» Quand tu pries, entre dans ta chambre intime, ferme la porte et prie ton Père qui est dans le secret, et ton Père qui voit dans le secret, te le rendra » Matthieu 6 : 6.
Nous vivons au siècle de la communication et même de la télécommunication ; une communication à distance, sans frontière, sans tabou, sans limite.
Le monde des médias est aujourd’hui stupéfiant et toujours plus performant, et cependant il y a vraiment peu de changement dans la société et dans nos vies personnelles.

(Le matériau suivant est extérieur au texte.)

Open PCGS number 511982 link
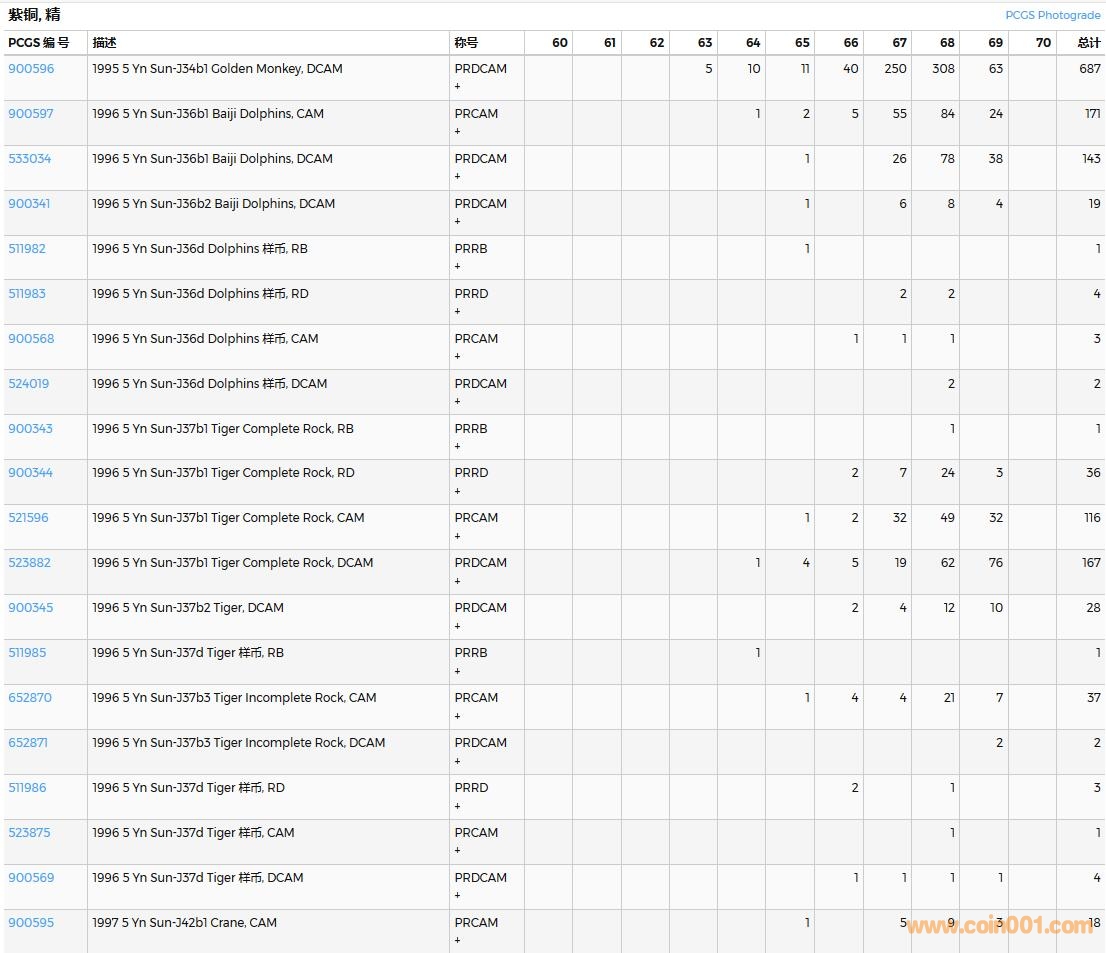The image size is (1106, 953). coord(27,249)

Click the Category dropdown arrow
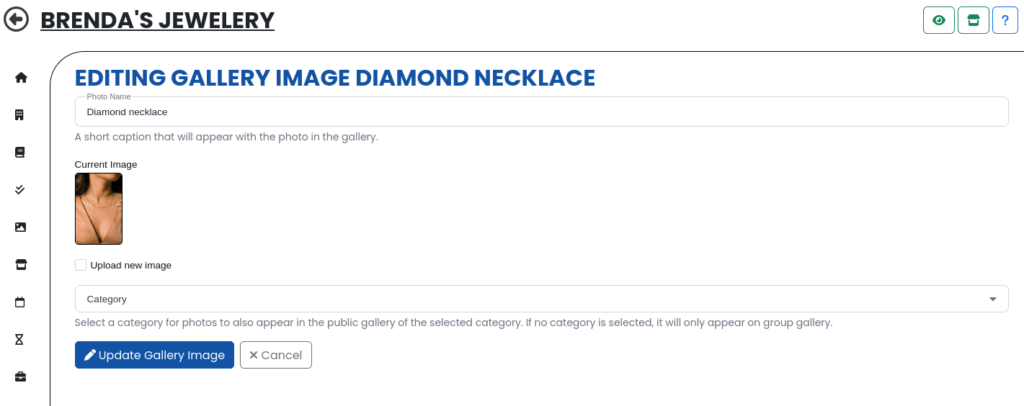(x=992, y=299)
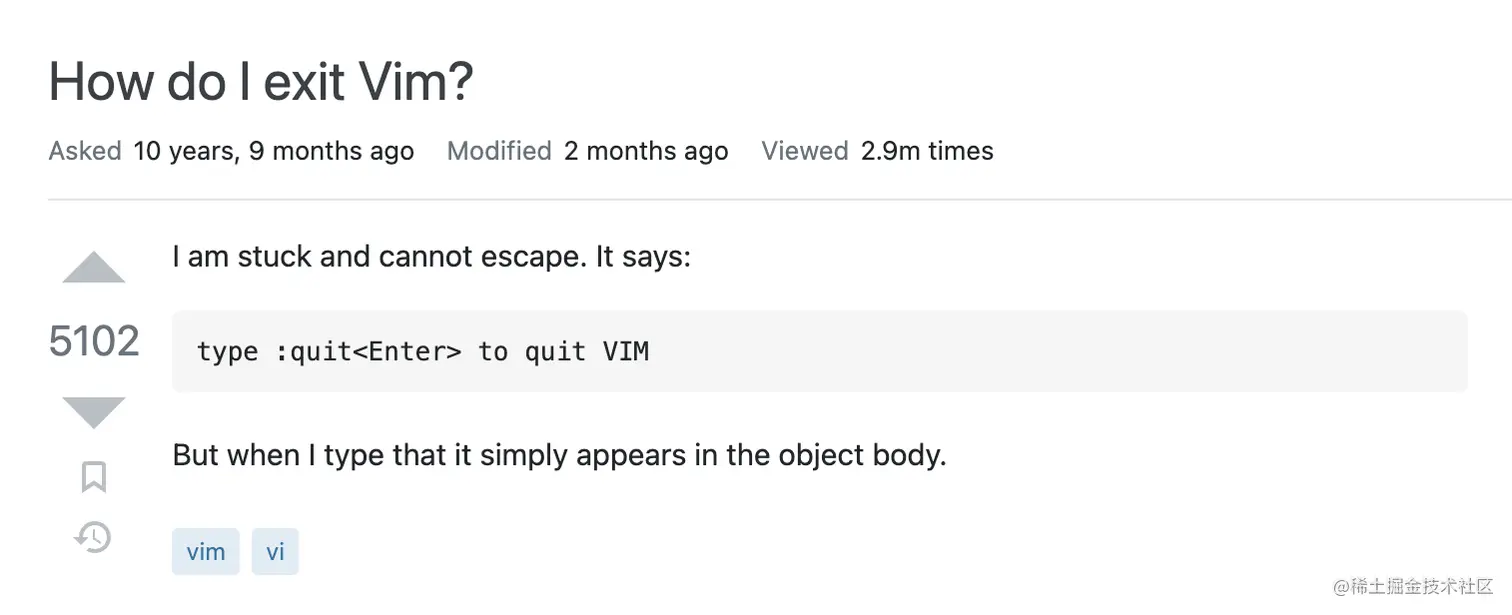Open the 'How do I exit Vim?' title

[x=261, y=82]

On a beau être informé, qu’est-ce que cela change ? On serait en droit d’attendre l’avènement d’une civilisation plus juste, plus équitable, plus intelligente, plus ouverte, plus efficace, en meilleure santé… où l’évolution se mesure à l’aune de l’information diffusée. Il n’en est rien. On sent donc bien qu’il y a une faille dans le système.
» Trop d’information tue l’information « , le slogan est connu tant il est vrai que l’excès nuit en tout.
Il n’offre plus de recul suffisant pour réfléchir et on se perd rapidement dans la boulimie de l’hyper consommation.
Alors, que faire ? Sinon apprendre à filtrer les informations en refusant d’être envahi par le brouhaha incessant des diffusions tous azimuts. En d’autres termes, savoir faire le tri et n’avoir d’ouïe que pour l’essentiel, savoir réentendre La Parole.
Pour cela, il faut se résoudre au sevrage, au silence, pour redécouvrir le sens et la portée des mots. Ne pas rester à la surface du flot des paroles superficielles et des émotions successives, mais se laisser pénétrer en profondeur par une parole salutaire.
Après la libération hors d’Égypte, lorsque Dieu s’adresse à son peuple, dans le désert du Sinaï, pour lui faire connaître la charte de la vraie liberté, il commence par exiger le silence :
Écoute Israël, fais silence si tu veux entendre ce que Dieu veut te dire.
Écouter est donc crucial mais comment écouter sans d’abord faire silence ? Oui, il est urgent de redécouvrir la dimension et la profondeur du silence qui seul peut nous guérir des multiples intoxications verbales.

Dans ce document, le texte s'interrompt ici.